Pungent aromas from trailside flowers and bushes waft over us as Doug churns up the air ahead. The surf crashes away down below us. The sea is dotted with little fishing boats. We're instantly immersed in the sights, sounds and aromas of the coast.

The route Doug is taking us on is a version of the Camino del Norte – more usually trodden by hikers. Doug has tweaked it for mountain bikes, following the approximate route but adding some great cycle trails and avoiding some of the worst climbs. Mountain biking is unparalleled in its ability to take you through a landscape. To cover this distance on foot would probably take a couple of days; to do the trip on roads wouldn't be anywhere near as immersive. We ride through bamboo copses and lush meadows, passing wind-sculpted bedrock, craggy clifftops, medieval military roads and more. It's almost draining in its beauty.

At the 20km mark, all this cycling is taking its toll. We reach the top of a particularly stiff peak and Doug points at something in the distance. It is a cafe. According to Doug it will probably be open. And they will give us food and drink in exchange for money.

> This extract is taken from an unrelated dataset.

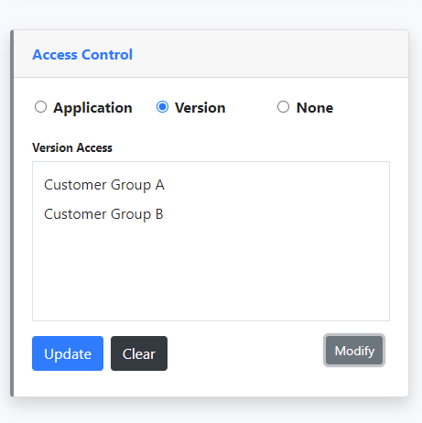Select the Version radio button
422x423 pixels.
point(162,107)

From nowhere we suddenly find a well of energy and high-tail it down a sinuous sliver of a path. I think there are gorgeous ocean vistas on either side and ancient watchtowers dotted along the ridgeline. I don't really notice. I'm gunning for the food dealer.

It's here I enjoy the aforementioned omelette sandwich. I shall never forget it. The cafe, called Cantina de Jaizkibel, sits above the fishing town of Pasai Donibane. As we wolf down our food, local families are enjoying lunch. Tray after tray of amazing dishes – lamb, ribs and steaks – pass before us.

Duly refuelled we continue our ride, on more fun trails along beautiful coast – though now with a more downhill trend. The trail spits us out in Pasai Donibane, where we board a tiny ferry for a two-minute journey over the Oyarzun river, with the Atlantic beating at the mouth of the estuary.

A lengthy climb through juicy woodland takes us to the final stretch. Suddenly, San Sebastián appears. One second we are hacking through swoopy forest, and the next we are on the beach at Gros, just east of the city, having a caña (beer) with the surfers at Cervecería Monpas (Paseo de José Miguel Barandiarán), flabbergasted that such a wild landscape can sit so close to a big old place like San Sebastián.

We celebrate our mini adventure by visiting some of the city's famous pintxos bars. This is the typical way Doug ends guided rides. He knows his way around the fabulous bars just as well as he knows the trails. No one bats an eyelid as we lean the bikes up against walls or tables. We wander from place to place, down winding alleyways, feasting on different small plates of deliciousness at each one.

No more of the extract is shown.